## How to complete this task
Work through the data below and give the number of lines holding the word "avatar", without any other text.

(Dataset records)
○ ○ ○
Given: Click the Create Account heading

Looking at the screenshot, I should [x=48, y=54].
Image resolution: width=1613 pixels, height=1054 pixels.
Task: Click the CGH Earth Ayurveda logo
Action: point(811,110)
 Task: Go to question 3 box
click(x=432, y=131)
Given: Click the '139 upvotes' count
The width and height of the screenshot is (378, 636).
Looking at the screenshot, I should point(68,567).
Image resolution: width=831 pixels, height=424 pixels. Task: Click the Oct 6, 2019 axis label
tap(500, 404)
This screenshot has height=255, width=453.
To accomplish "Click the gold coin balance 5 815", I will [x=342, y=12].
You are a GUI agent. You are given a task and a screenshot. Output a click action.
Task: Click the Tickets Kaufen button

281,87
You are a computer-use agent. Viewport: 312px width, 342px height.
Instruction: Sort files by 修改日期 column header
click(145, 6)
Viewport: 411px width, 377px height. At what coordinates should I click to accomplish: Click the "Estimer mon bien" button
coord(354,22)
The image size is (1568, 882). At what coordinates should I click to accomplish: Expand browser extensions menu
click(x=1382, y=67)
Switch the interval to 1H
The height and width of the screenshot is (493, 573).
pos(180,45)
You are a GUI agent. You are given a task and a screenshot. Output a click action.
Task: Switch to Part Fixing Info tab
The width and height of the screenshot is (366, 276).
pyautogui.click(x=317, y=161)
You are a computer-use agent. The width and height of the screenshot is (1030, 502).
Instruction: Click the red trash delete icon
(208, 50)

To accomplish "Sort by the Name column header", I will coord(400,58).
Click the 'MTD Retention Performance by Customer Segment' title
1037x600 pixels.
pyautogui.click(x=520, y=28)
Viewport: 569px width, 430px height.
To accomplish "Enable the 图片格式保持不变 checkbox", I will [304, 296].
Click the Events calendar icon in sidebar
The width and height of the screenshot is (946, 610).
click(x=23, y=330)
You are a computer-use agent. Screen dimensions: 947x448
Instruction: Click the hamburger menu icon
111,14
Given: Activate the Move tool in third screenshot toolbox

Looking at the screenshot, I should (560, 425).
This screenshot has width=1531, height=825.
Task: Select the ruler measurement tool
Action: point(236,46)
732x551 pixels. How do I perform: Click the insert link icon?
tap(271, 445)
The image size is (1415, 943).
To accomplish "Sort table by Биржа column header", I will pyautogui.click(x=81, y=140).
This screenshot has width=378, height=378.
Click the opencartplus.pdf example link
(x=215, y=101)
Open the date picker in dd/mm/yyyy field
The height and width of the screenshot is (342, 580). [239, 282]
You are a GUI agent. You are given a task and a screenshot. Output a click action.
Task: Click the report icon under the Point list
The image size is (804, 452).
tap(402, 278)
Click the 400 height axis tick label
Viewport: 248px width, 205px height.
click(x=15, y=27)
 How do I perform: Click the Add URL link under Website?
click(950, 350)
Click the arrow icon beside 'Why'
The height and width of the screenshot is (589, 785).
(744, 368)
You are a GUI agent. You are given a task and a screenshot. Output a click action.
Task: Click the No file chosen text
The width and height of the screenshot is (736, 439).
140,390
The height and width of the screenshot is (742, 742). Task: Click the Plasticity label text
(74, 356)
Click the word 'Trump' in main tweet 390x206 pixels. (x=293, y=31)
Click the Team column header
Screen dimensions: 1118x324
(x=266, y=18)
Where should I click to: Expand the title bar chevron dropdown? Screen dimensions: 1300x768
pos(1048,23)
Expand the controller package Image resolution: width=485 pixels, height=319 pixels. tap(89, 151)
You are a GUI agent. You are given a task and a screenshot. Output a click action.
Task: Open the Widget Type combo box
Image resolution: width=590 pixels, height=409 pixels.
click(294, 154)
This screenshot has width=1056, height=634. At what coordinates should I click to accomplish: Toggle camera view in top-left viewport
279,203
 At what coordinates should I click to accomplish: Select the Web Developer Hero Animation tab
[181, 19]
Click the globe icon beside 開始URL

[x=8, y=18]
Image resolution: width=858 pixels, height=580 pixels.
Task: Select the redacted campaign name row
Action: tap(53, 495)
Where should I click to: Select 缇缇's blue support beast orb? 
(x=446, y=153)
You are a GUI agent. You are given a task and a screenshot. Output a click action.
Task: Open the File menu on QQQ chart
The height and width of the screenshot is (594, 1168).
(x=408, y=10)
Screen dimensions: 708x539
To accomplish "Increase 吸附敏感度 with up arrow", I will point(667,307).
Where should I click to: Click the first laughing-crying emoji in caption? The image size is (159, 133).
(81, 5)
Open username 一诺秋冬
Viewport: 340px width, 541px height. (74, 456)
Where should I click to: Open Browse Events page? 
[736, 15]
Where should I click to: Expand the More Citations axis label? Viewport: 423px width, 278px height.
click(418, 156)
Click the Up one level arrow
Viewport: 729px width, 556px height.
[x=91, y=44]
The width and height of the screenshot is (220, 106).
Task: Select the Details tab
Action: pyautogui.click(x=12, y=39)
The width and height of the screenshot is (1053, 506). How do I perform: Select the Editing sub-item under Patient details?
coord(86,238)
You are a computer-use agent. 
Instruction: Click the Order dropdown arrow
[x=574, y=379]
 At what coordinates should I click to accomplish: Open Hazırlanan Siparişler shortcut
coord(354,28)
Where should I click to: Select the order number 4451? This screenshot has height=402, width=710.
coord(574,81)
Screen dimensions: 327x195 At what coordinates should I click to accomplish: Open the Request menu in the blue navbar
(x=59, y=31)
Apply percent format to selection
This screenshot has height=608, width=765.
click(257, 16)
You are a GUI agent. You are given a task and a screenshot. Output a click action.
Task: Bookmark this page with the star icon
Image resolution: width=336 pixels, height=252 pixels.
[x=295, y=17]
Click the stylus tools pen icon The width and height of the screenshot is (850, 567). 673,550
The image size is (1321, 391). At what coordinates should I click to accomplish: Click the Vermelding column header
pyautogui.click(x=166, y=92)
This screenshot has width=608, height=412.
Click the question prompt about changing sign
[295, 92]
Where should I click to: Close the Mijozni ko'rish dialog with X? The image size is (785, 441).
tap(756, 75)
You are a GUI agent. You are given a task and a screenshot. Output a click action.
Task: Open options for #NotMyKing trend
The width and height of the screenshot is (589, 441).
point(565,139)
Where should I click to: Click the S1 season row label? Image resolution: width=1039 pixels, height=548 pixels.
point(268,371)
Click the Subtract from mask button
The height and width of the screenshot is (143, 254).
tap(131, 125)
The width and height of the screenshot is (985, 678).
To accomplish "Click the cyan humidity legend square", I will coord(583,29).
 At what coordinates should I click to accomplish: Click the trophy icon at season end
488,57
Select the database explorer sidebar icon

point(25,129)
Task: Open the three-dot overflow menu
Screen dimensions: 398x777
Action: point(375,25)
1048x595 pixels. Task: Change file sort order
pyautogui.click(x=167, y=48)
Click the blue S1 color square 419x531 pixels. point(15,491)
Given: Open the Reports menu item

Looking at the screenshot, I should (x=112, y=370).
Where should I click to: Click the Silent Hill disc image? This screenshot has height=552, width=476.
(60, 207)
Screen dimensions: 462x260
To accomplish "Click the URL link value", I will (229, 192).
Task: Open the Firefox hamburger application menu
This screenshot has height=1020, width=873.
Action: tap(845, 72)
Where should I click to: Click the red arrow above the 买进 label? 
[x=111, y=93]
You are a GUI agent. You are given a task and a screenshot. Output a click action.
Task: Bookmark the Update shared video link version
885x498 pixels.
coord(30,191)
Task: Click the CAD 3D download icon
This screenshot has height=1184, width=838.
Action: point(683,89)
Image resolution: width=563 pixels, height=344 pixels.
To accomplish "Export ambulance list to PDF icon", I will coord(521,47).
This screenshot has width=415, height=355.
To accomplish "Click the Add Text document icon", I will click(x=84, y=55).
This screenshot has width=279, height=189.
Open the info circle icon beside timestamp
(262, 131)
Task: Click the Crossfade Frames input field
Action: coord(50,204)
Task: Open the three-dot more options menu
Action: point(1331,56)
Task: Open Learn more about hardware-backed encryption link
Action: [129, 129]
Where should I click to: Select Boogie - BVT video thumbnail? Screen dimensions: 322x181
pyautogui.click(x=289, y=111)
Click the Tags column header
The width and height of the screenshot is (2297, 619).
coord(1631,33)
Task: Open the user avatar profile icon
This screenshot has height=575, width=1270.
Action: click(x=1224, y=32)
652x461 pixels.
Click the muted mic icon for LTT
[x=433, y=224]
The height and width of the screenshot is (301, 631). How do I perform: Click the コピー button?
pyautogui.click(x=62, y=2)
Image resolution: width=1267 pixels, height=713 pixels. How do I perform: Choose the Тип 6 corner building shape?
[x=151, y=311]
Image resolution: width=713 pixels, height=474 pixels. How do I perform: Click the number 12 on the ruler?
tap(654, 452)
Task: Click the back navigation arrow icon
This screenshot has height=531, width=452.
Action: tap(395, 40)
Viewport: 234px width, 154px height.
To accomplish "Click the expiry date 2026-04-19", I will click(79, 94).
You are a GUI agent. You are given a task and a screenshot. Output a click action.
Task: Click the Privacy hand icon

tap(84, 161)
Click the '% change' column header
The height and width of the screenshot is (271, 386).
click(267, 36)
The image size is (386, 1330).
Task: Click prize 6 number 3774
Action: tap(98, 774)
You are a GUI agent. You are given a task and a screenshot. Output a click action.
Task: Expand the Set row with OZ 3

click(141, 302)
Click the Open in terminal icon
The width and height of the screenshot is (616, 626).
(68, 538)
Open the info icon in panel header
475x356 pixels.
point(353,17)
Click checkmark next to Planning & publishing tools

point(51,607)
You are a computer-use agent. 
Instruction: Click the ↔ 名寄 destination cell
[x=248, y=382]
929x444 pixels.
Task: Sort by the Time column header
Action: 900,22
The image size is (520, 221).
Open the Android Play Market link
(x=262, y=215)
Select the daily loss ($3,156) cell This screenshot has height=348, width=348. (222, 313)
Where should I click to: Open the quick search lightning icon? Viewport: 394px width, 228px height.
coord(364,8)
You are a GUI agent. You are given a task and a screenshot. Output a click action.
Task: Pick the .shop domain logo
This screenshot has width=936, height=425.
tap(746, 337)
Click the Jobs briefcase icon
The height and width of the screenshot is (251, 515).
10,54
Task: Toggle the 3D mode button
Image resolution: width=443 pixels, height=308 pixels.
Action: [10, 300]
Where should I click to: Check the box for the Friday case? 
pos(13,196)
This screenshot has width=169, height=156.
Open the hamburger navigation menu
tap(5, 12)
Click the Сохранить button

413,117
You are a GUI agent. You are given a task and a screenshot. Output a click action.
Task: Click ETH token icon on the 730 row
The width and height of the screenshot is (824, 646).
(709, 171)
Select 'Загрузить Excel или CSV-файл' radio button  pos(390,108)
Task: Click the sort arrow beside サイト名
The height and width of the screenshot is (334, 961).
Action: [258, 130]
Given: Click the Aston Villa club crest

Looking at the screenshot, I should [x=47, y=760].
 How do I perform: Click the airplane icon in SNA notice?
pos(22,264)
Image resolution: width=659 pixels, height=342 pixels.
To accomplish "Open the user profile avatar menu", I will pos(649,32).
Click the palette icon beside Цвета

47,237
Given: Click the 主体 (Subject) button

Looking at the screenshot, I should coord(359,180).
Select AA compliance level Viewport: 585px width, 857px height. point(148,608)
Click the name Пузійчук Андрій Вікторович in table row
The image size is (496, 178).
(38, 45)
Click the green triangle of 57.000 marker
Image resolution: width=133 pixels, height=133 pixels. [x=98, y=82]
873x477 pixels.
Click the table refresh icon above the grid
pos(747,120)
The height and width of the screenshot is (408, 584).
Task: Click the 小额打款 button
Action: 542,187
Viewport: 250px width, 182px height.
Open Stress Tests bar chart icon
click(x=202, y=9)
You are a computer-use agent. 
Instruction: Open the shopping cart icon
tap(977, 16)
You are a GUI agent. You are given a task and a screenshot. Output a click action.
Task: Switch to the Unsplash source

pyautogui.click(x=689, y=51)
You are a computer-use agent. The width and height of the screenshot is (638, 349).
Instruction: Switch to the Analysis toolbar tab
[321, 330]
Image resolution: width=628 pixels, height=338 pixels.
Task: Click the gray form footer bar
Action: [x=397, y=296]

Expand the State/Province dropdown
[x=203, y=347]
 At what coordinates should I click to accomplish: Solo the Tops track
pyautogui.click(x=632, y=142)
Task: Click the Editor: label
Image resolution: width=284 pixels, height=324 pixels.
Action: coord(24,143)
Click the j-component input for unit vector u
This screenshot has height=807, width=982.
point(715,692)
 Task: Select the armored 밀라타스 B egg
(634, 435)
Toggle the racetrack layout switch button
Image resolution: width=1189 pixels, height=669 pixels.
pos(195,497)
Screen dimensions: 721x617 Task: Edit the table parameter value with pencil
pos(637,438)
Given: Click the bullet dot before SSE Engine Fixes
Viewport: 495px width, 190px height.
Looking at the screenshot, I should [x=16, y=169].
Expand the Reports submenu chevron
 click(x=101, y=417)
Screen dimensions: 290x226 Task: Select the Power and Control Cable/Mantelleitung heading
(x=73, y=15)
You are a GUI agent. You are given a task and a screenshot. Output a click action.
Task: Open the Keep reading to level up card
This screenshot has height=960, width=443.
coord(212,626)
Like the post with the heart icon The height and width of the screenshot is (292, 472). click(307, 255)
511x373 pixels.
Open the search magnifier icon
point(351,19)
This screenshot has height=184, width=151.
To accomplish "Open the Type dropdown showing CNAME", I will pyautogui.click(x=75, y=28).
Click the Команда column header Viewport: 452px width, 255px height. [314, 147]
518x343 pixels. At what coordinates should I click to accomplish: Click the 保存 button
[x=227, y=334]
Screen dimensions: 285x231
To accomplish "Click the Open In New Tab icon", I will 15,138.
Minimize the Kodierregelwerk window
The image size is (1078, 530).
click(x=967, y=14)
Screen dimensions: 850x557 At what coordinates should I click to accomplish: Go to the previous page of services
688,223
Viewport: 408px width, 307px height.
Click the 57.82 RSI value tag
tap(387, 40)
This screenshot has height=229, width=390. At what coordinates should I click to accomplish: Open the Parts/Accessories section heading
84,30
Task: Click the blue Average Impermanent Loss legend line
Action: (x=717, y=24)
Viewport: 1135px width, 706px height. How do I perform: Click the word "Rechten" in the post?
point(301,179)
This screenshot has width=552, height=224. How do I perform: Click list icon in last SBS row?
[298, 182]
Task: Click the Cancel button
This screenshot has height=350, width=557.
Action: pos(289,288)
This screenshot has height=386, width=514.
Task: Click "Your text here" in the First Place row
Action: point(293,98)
○ ○ ○
## Expected answer
2